Learning Like a Tudor

Learning Like a Tudor September 9, 2016

Scott Newstok urges students to learn like Shakespeare in a convocation address at Rhodes College. That means learning rhetoric: “in the Renaissance, rhetoric was nothing less than the fabric of thought itself. Because thinking and speaking well form the basis of existence in a community, rhetoric prepares you for every occasion that requires words. That’s why Tudor students devoted countless hours to examining vivid models, figuring out ways to turn a phrase, exercising elaborate verbal patterning.”

Clear speech and writing come only through practice: You take it for granted that Olympic athletes and professional musicians must practice relentlessly to perfect their craft. Why should you expect the craft of thought to require anything less disciplined? Fierce attention to clear and precise writing is the essential tool for you to foster independent judgment. That is rhetoric.”

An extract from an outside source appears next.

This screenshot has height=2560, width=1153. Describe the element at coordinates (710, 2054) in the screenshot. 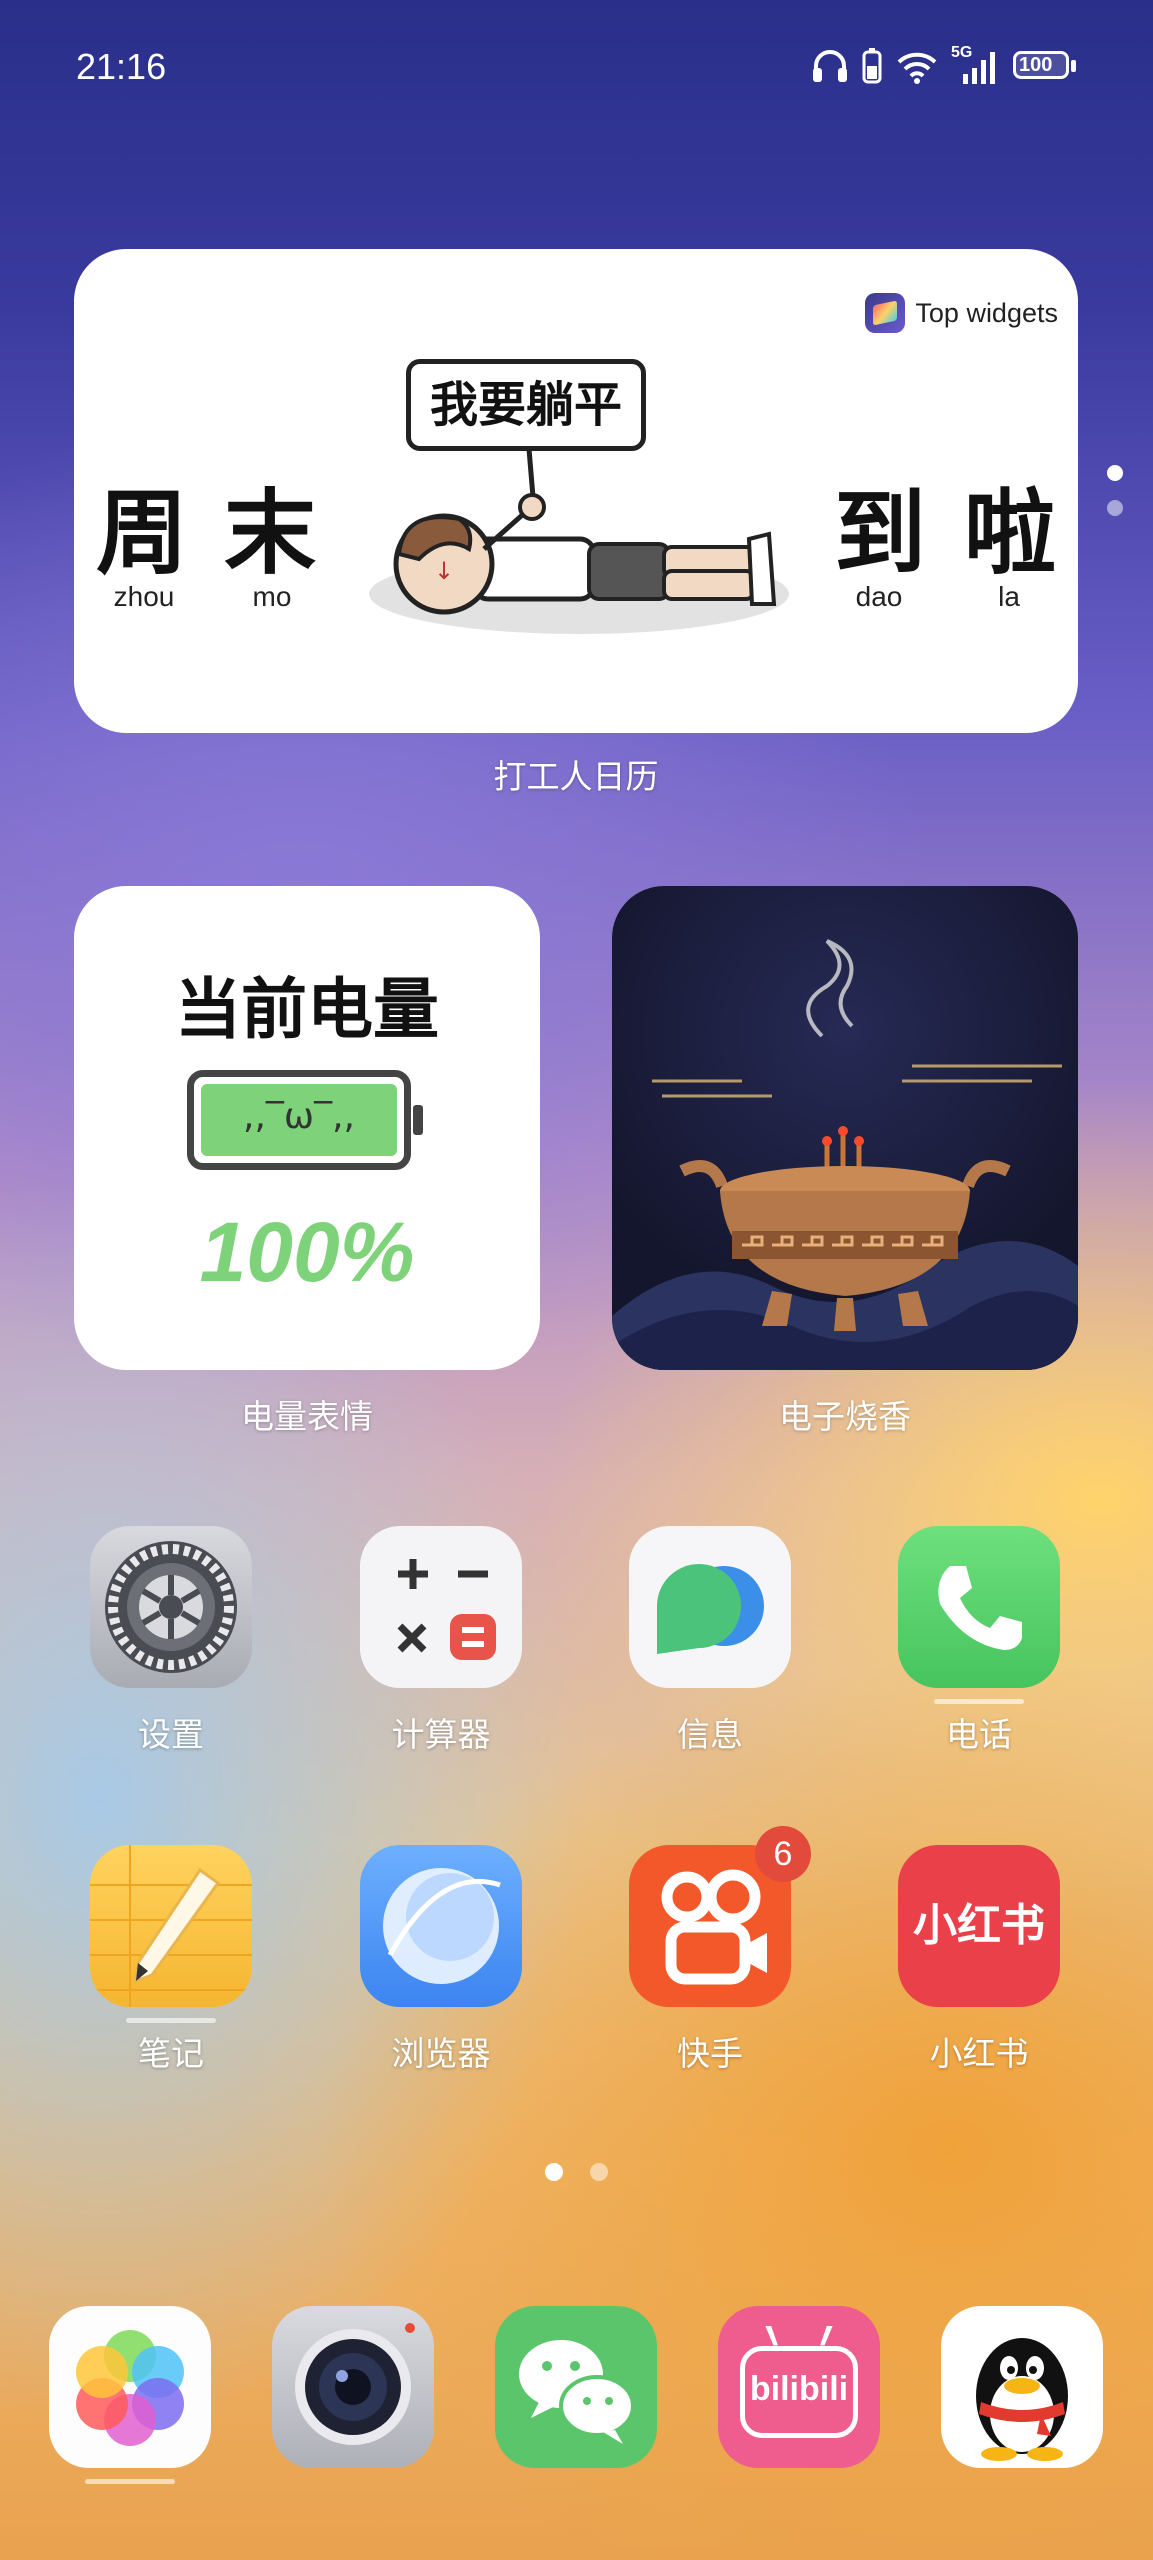

I see `kuaishou-app-label: 快手` at that location.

And rhetoric is learned by inventio, which means, first, taking inventory and, only secondarily, invention:

Renaissance thinkers—aptly, looking back to the Roman Seneca, who himself looked back to the Greeks—compared the process of imitation to a bee’s gathering nectar from many flowers and then transforming it into honey. . . . [the] honey metaphor corrects our naïve notion that being creative entails making something from nothing. Instead, you become a creator by wrestling with the legacy of your authoritative predecessors, standing on the shoulders of giants. . . . when rhetoricians spoke of inventio, they meant the first step in constructing an argument: an inventory of your mind’s treasury of knowledge—your database of reading, which you can accumulate only through slow, deliberate study.” If students are going to be creative, they need to work within a tradition: “You simply cannot transform tradition (a creative ideal) without first knowing it (a conserving ideal).

Shakespeare was trained in the art of disputation, which enabled him to sympathize with different viewpoints and enabled him to master “the verbal give-and-take that constitutes the heart of drama.” Newstok advises his students to develop the critical thinking to “speaking truth plurally.”

Learning of this sort takes place through apprenticeship, which was “crucial for skilled labor in Renaissance Europe. It required an exacting, collaborative environment, with guidance from people who knew more than you did. When Shakespeare arrived on the London theater scene, he entered a kind of artistic studio, or workshop, or laboratory, in which he was apprenticing himself to experienced playwrights. Note that playwright is not spelled w-r-i-t-e; it’s spelled w-r-i-g-h-t: a maker—like a wheelwright, who crafts wheels, or a shipwright, who crafts ships. A playwright crafts plays.”